[citeproc-bug] punctuation in quote failing

adamsmith · November 23, 2013

I promise this is no attempt to subvert
https://twitter.com/fgbjr/status/404052546781585408

but:
Sample data and style:
https://gist.github.com/adam3smith/7621211
Expected citations:
Daniel W. Drezner, “An Open Letter to the New York Times Concerning Thomas Friedman,” January 23, 2013, accessed August 24, 2013, http://drezner.foreignpolicy.com/posts/2013/01/22/an_open_letter_to_the_new_york_times_concerning_thomas_friedman.

actual citation:
Daniel W. Drezner, “An Open Letter to the New York Times Concerning Thomas Friedman”, January 23, 2013, accessed August 24, 2013, http://drezner.foreignpolicy.com/posts/2013/01/22/an_open_letter_to_the_new_york_times_concerning_thomas_friedman.

(note the position of the comma in vs. outside the quotation mark).

I realize that the coding could be cleaner, but there aren't that many nested features here, so this really should work. I'm about to fix the Turabian style otherwise, so this won't affect that style anymore, but it should still work.

fbennett · November 24, 2013

No problem, those are being posted as humour (and will eventually have a good run, making for a happy ending as required of comedy ...).

The style is setting the comma as a prefix buried in a macro. To the processor, the internal structure looks something like this (very roughly):

"wrapper":{
  "delimiter": nil,
  "content":[
    {
      "node":{
        "quotes": true,
        "content": "An Open Letter to ..."
    },
    {
      "node":{
        "content":[
          "node":{
            "prefix":", ",
            "content": "January 23, 2013"
          }
        ]
      }
    }
  ]
}

In order to respect punctuation-in-quote against that sort of structure (to arbitrary depth), the processor would need to do the following for every affix in the output object:

Confirm that content exists on the local node;
For each successive layer to the top of the object:

Check whether a blocking partner exists on the higher-level partner (i.e. a sibling suffix against a prefix, or a sibling prefix against a suffix);
Check whether the higher-level partner requests quotes;
Check whether the higher-level partner has content;

Remove the punctuation from below and add it to the higher-level partner's affix or field content as appropriate.

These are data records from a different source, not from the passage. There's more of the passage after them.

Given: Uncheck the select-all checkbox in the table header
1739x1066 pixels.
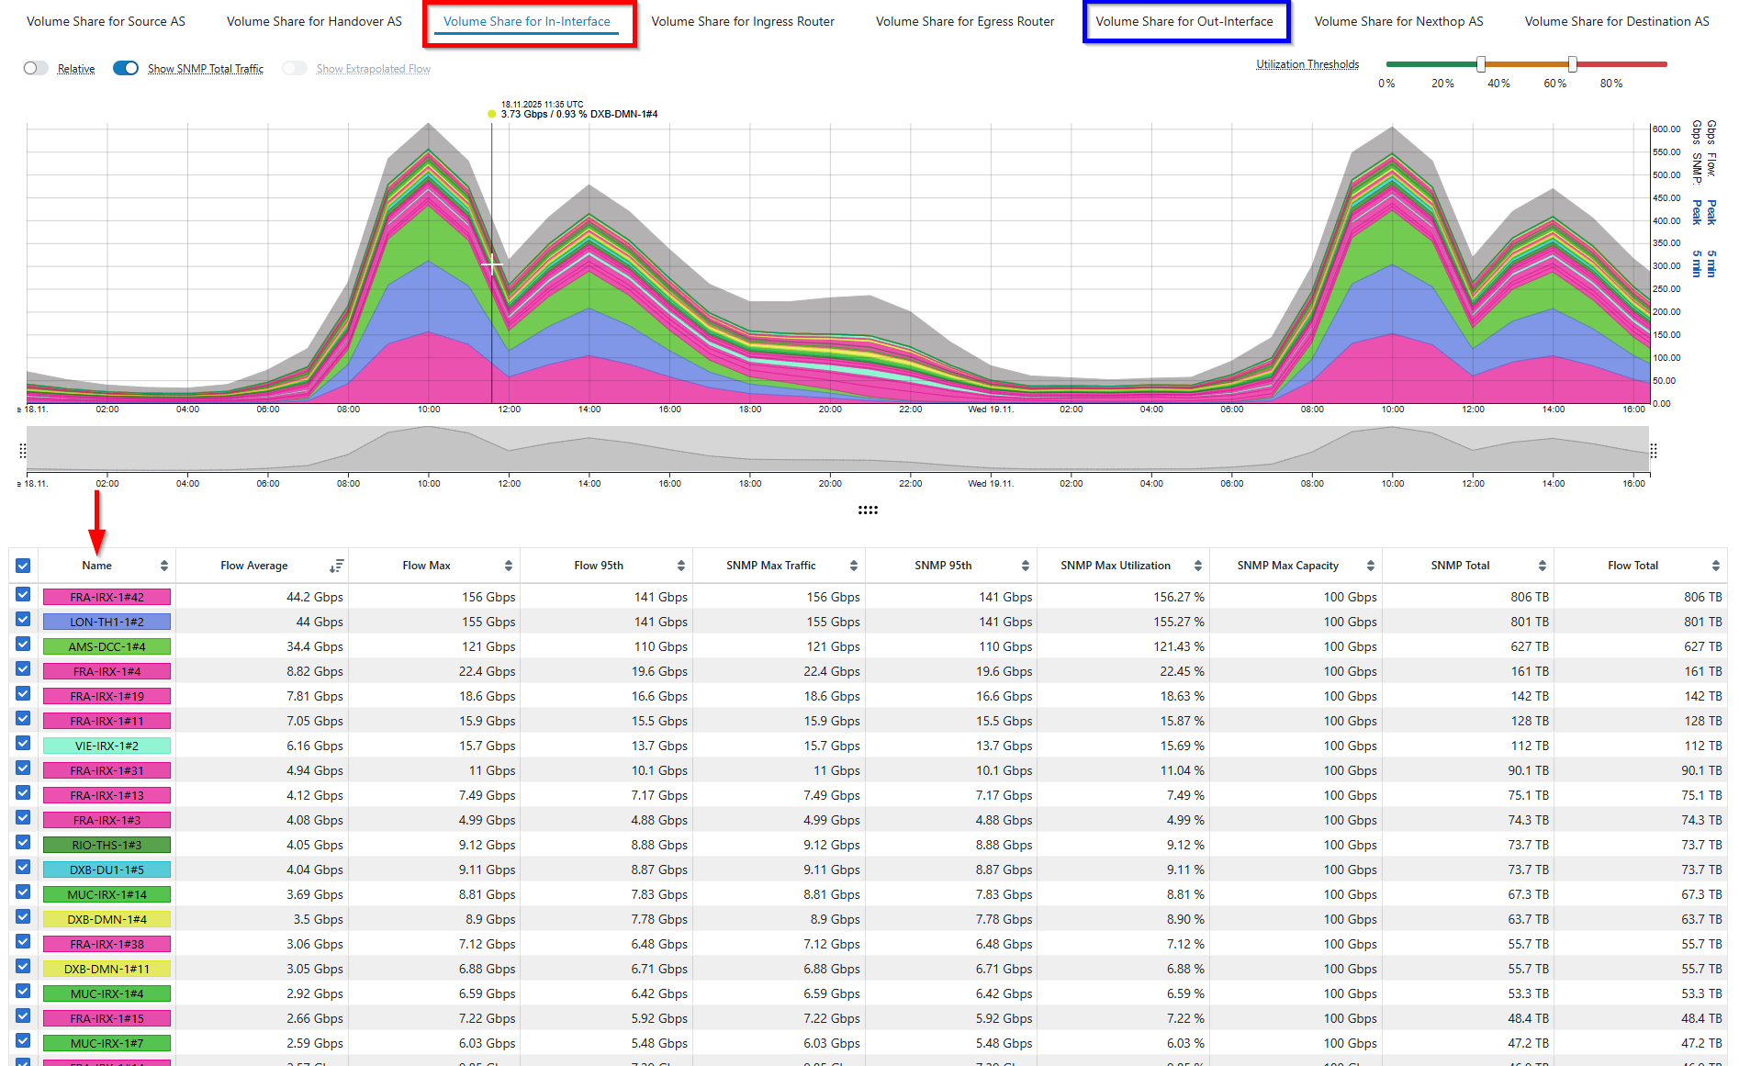Looking at the screenshot, I should (x=23, y=565).
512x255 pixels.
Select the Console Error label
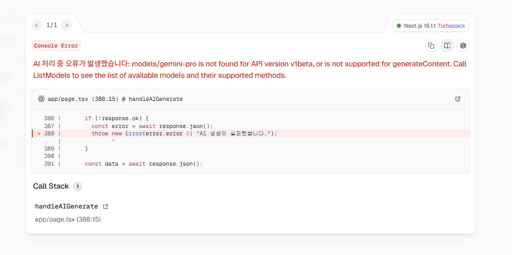pos(56,46)
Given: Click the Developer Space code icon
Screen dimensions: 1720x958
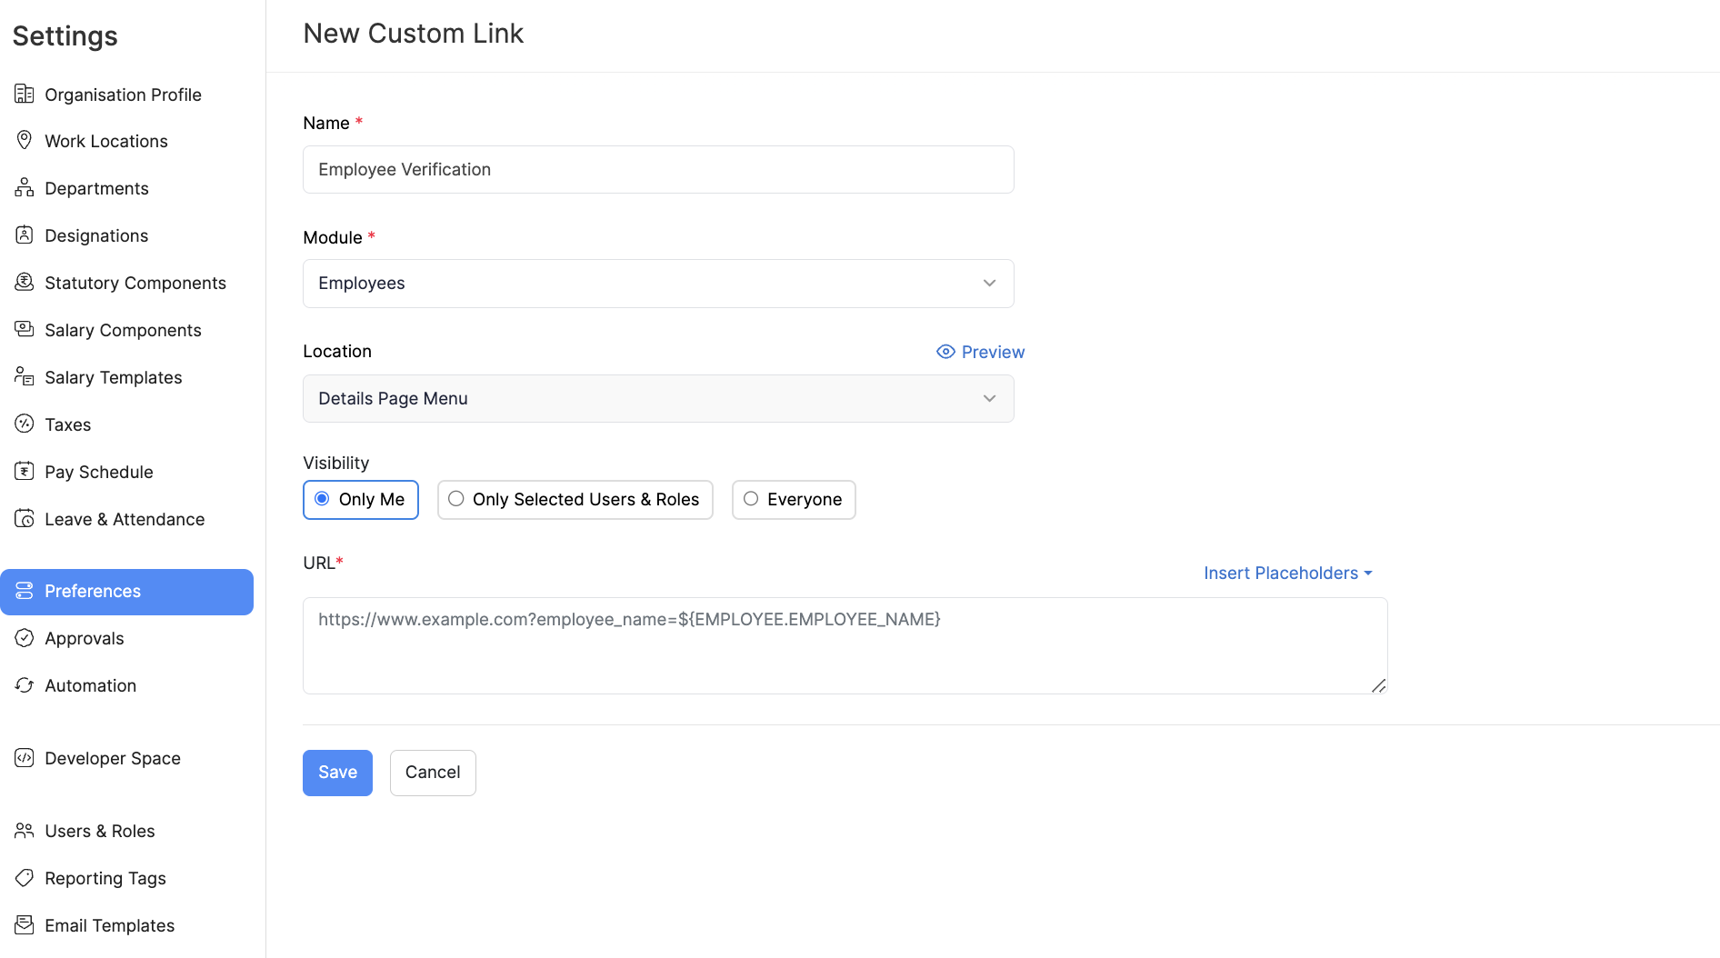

While the processor does do some of this tree-trawling to control for duplicate spaces and punctuation, this would be pushing things pretty hard. It can legitimately be called a bug, I suppose, since the specification prescription is general, but I think I'll pass on trying to get the processor to handle it.

fbennett · November 24, 2013

(Actually, looking at my little example, it does seem that if the extreme affixes were preserved at each stage of a depth-first rendering traverse of the object, both controlling for duplicates and punctuation-in-quote handling could be greatly simplified. That will (or, more conservatively, would) mean rewriting a good portion of the output code, though, so for the present I'll leave this as it stands. If someone wants to tackle it in the meantime, of course, that would be great!)

DWL-SDCA · November 24, 2013

Is there not an absolute rule that commas and periods are always inside the closing quotation mark in American English? I believe that this may be less rigid with other flavors of English writing.

fbennett · November 24, 2013

(The rule seems to be clear. I just won't have the programming hours to put into making it happen for styles written like this for the next couple of months or so.)

adamsmith · November 24, 2013

there is and the specs do include that (which is why I reported it as a bug), fbennett's point is that the way the style is coded makes this incredibly hard to actually do.

DWL-SDCA · November 24, 2013

I think that it is even harder than it may seem. It appears that for British English commas are placed outside the end quote. For periods in enUS they are always inside but not so in other English conventions where, similar to exclamation marks or question marks, a subjective judgment is required.

Should the style be based upon the user's computer language setting, the language tag of the article or, perhaps, the journal publication place? How might this affect the many users of non-English languages.

adamsmith · November 24, 2013

This is handled like all other style language settings: First by the default-locale set in the style, then by the person's Zotero install language - never by the language tag of the article.
'punctuation-in-quote' is a locale setting. It's false for most languages, true for US English.

I really don't think there is a conceptual problem here - it has certainly never come up as one. This is solely a coding issue.

adamsmith · November 24, 2013

Hmm - I'm not happy about this.
Basically this means that we cannot use any punctuation marks in affixes within macros for styles that include quotes.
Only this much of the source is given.